After officially suppressing the Teicher affidavit, the Justice Department prosecutors persuaded the judge presiding in the Teledyne-Johnson case to rule testimony about the Reagan-Bush policies to be irrelevant. Unable to mount its planned defense, Teledyne agreed to plead guilty and accept a $13 million fine. Johnson, the salesman who had earned a modest salary in the mid-$30,000 range, was convicted of illegal arms trafficking and given a prison term.

Before a U.S. invasion of Iraq begins, former President Clinton might be asked whether he was approached by George H.W. Bush or a Bush emissary with an request to drop investigations into Reagan-Bush policies in the Middle East.

Teicher, who has since 1995 refused to discuss his affidavit, could be given a congressional forum to testify about his knowledge. So could other surviving U.S. officials named in Teicher’s affidavit, including Gates and Rumsfeld. Foreign leaders mentioned in the affidavit also could be approached, including former Israeli Prime Minister Yitzhak Shamir, Mubarak and Aziz.


Junior Bush’s Hidden Records

George W. Bush also has some questions he should answer before missiles start crashing into Baghdad. When he took office in 2001, one of his first acts as president was to block the legally required release of documents from the Reagan-Bush administration.

Then, after the Sept. 11 terrorist attacks as a stunned nation rallied around him, Bush issued an even more sweeping secrecy order. He granted former presidents and vice presidents or their surviving family members the right to stop release of historical records, including those related to “military, diplomatic or national security secrets.” Bush’s order stripped the Archivist of the United States of the power to overrule claims of privilege from former presidents and their representatives. [For details on Bush’s secrecy policies, see the New York Times, Jan. 3, 2003]

By a twist of history, Bush’s order eventually could give him control of both his and his father’s records covering 12 years of the Reagan-Bush era and however long Bush’s own presidential term lasts, potentially a 20-year swath of documentary evidence.
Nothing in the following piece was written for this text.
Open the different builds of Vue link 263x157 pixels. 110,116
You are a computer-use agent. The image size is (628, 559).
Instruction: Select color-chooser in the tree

As the junior Bush now takes the nation to war in the name of freedom and democracy, he might at least be challenged to reverse that secrecy and release all relevant documents on the history of the Reagan-Bush policies in the Middle East. That way, the American people can decide for themselves whether Saddam Hussein is an aggressive leader whose behavior is so depraved that a preemptive war is the only reasonable course of action.

Or they might conclude that Saddam, like many other dictators through history, operates within a framework of self-preservation, which means he could be controlled by a combination of tough arms inspections and the threat of military retaliation.

Without the full history—as embarrassing as that record might be to the last five U.S. presidents—the American people cannot judge whether the nation’s security will be enhanced or endangered by Bush’s decision to put the United States on its own aggressive course of action.